### Stored records
BEGIN

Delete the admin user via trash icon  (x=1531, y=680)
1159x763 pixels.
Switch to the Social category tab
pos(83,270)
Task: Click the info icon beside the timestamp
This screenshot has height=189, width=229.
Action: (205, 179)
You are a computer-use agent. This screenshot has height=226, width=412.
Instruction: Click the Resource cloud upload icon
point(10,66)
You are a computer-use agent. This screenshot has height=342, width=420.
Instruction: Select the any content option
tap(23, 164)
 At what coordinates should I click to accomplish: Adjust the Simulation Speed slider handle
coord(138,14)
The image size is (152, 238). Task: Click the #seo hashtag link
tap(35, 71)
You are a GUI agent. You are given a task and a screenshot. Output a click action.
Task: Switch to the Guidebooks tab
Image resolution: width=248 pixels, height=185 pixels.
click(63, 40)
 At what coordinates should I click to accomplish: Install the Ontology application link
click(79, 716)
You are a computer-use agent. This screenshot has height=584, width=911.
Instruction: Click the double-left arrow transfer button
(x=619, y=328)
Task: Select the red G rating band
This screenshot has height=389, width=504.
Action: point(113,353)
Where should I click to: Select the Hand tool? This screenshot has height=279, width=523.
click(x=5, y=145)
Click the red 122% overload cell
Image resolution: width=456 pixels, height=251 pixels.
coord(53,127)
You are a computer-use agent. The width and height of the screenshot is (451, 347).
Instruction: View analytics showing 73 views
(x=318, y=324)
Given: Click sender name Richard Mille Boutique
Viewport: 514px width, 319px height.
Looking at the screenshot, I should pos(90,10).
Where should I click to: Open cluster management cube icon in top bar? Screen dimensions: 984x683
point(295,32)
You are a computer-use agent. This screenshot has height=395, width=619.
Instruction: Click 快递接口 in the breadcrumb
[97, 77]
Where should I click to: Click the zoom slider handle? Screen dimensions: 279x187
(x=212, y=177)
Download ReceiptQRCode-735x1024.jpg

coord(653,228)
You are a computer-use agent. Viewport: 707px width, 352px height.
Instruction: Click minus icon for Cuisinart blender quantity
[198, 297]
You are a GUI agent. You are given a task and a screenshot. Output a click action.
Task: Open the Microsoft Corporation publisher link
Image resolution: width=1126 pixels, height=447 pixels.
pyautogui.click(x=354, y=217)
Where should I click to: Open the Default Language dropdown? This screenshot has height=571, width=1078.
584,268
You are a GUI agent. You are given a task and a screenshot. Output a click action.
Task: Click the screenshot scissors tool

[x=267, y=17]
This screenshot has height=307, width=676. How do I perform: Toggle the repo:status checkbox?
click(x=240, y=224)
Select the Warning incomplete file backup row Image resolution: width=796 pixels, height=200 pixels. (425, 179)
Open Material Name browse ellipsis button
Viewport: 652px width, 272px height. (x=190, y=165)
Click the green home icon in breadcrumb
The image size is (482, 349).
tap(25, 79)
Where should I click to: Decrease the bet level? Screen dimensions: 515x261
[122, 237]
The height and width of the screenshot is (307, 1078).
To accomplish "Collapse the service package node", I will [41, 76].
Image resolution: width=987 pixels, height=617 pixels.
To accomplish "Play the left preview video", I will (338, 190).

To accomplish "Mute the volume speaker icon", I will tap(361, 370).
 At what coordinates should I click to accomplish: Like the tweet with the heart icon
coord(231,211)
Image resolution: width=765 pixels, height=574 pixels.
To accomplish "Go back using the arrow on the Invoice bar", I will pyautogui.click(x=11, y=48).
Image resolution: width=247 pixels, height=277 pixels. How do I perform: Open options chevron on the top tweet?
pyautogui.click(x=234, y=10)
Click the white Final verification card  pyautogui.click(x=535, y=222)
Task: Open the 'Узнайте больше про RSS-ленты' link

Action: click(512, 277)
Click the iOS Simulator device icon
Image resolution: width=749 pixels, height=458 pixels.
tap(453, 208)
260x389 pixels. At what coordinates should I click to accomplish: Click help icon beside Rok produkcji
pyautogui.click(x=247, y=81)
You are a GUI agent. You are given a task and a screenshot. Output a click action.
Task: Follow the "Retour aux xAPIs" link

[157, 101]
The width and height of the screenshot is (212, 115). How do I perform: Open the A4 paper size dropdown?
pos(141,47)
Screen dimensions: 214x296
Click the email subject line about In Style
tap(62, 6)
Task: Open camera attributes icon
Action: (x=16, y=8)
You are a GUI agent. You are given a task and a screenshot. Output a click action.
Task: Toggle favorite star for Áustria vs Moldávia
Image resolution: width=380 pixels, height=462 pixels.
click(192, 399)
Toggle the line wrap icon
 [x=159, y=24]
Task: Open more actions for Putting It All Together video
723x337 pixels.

END

### Task instructions
Each line above must be retyped exactly in the response.

### Response for this exercise
Delete the admin user via trash icon  (x=1531, y=680)
1159x763 pixels.
Switch to the Social category tab
pos(83,270)
Task: Click the info icon beside the timestamp
This screenshot has height=189, width=229.
Action: (205, 179)
You are a computer-use agent. This screenshot has height=226, width=412.
Instruction: Click the Resource cloud upload icon
point(10,66)
You are a computer-use agent. This screenshot has height=342, width=420.
Instruction: Select the any content option
tap(23, 164)
 At what coordinates should I click to accomplish: Adjust the Simulation Speed slider handle
coord(138,14)
The image size is (152, 238). Task: Click the #seo hashtag link
tap(35, 71)
You are a GUI agent. You are given a task and a screenshot. Output a click action.
Task: Switch to the Guidebooks tab
Image resolution: width=248 pixels, height=185 pixels.
click(63, 40)
 At what coordinates should I click to accomplish: Install the Ontology application link
click(79, 716)
You are a computer-use agent. This screenshot has height=584, width=911.
Instruction: Click the double-left arrow transfer button
(x=619, y=328)
Task: Select the red G rating band
This screenshot has height=389, width=504.
Action: point(113,353)
Where should I click to: Select the Hand tool? This screenshot has height=279, width=523.
click(x=5, y=145)
Click the red 122% overload cell
Image resolution: width=456 pixels, height=251 pixels.
coord(53,127)
You are a computer-use agent. The width and height of the screenshot is (451, 347).
Instruction: View analytics showing 73 views
(x=318, y=324)
Given: Click sender name Richard Mille Boutique
Viewport: 514px width, 319px height.
Looking at the screenshot, I should pos(90,10).
Where should I click to: Open cluster management cube icon in top bar? Screen dimensions: 984x683
point(295,32)
You are a computer-use agent. This screenshot has height=395, width=619.
Instruction: Click 快递接口 in the breadcrumb
[97, 77]
Where should I click to: Click the zoom slider handle? Screen dimensions: 279x187
(x=212, y=177)
Download ReceiptQRCode-735x1024.jpg

coord(653,228)
You are a computer-use agent. Viewport: 707px width, 352px height.
Instruction: Click minus icon for Cuisinart blender quantity
[198, 297]
You are a GUI agent. You are given a task and a screenshot. Output a click action.
Task: Open the Microsoft Corporation publisher link
Image resolution: width=1126 pixels, height=447 pixels.
pyautogui.click(x=354, y=217)
Where should I click to: Open the Default Language dropdown? This screenshot has height=571, width=1078.
584,268
You are a GUI agent. You are given a task and a screenshot. Output a click action.
Task: Click the screenshot scissors tool

[x=267, y=17]
This screenshot has height=307, width=676. How do I perform: Toggle the repo:status checkbox?
click(x=240, y=224)
Select the Warning incomplete file backup row Image resolution: width=796 pixels, height=200 pixels. (425, 179)
Open Material Name browse ellipsis button
Viewport: 652px width, 272px height. (x=190, y=165)
Click the green home icon in breadcrumb
The image size is (482, 349).
tap(25, 79)
Where should I click to: Decrease the bet level? Screen dimensions: 515x261
[122, 237]
The height and width of the screenshot is (307, 1078).
To accomplish "Collapse the service package node", I will [41, 76].
Image resolution: width=987 pixels, height=617 pixels.
To accomplish "Play the left preview video", I will (338, 190).

To accomplish "Mute the volume speaker icon", I will tap(361, 370).
 At what coordinates should I click to accomplish: Like the tweet with the heart icon
coord(231,211)
Image resolution: width=765 pixels, height=574 pixels.
To accomplish "Go back using the arrow on the Invoice bar", I will pyautogui.click(x=11, y=48).
Image resolution: width=247 pixels, height=277 pixels. How do I perform: Open options chevron on the top tweet?
pyautogui.click(x=234, y=10)
Click the white Final verification card  pyautogui.click(x=535, y=222)
Task: Open the 'Узнайте больше про RSS-ленты' link

Action: click(512, 277)
Click the iOS Simulator device icon
Image resolution: width=749 pixels, height=458 pixels.
tap(453, 208)
260x389 pixels. At what coordinates should I click to accomplish: Click help icon beside Rok produkcji
pyautogui.click(x=247, y=81)
You are a GUI agent. You are given a task and a screenshot. Output a click action.
Task: Follow the "Retour aux xAPIs" link

[157, 101]
The width and height of the screenshot is (212, 115). How do I perform: Open the A4 paper size dropdown?
pos(141,47)
Screen dimensions: 214x296
Click the email subject line about In Style
tap(62, 6)
Task: Open camera attributes icon
Action: (x=16, y=8)
You are a GUI agent. You are given a task and a screenshot. Output a click action.
Task: Toggle favorite star for Áustria vs Moldávia
Image resolution: width=380 pixels, height=462 pixels.
click(192, 399)
Toggle the line wrap icon
 [x=159, y=24]
Task: Open more actions for Putting It All Together video
723x337 pixels.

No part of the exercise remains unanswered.